→ **Task instructions**:
Copy each line from the listing below where the word "height" shows up.

→ **Given information**:
((

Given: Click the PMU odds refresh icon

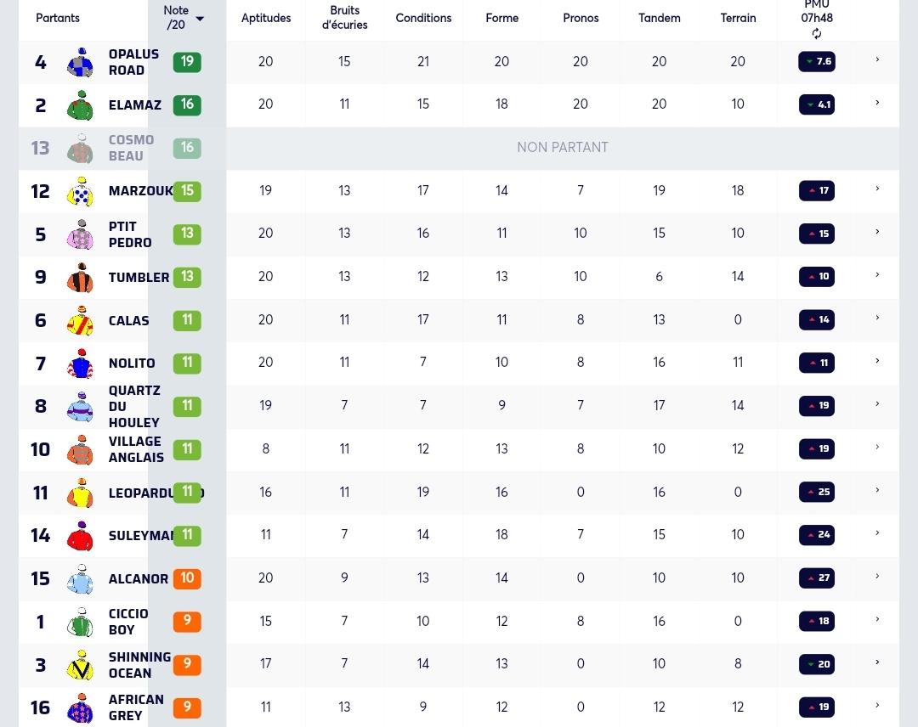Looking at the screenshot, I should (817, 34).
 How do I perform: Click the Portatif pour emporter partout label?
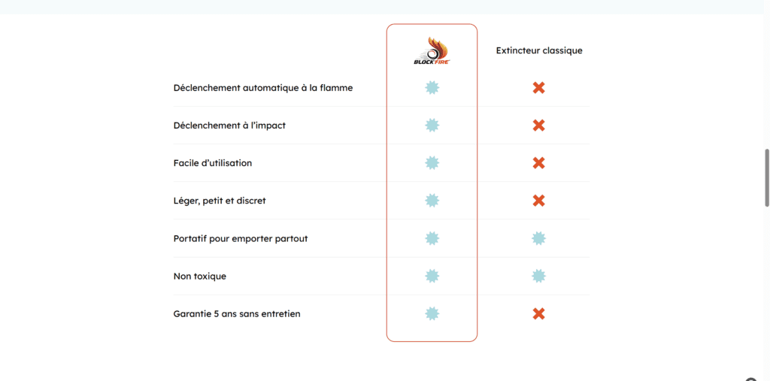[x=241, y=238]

))
((

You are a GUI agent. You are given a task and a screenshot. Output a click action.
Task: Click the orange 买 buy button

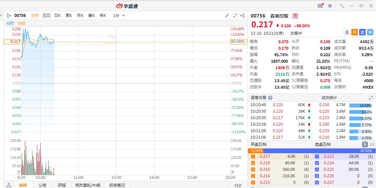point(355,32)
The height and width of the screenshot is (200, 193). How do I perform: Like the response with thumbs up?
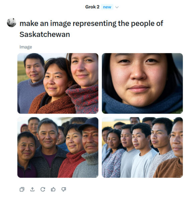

))
((

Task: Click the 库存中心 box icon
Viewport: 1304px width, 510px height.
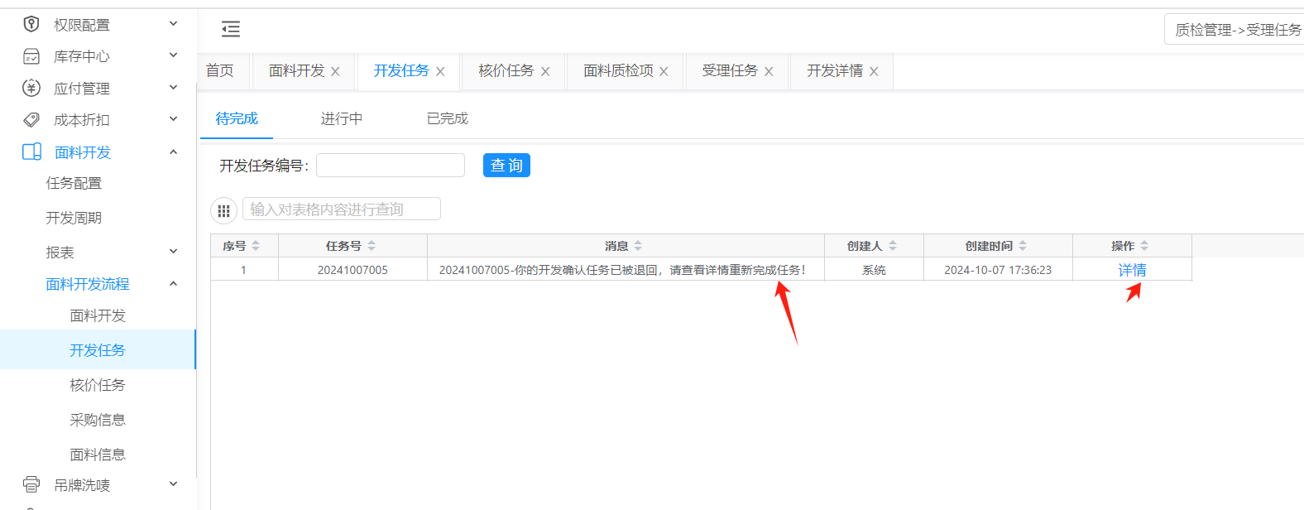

))

→ **Result**:
The height and width of the screenshot is (200, 193). How do I perform: Like the response with thumbs up?
Viewport: 1304px width, 510px height.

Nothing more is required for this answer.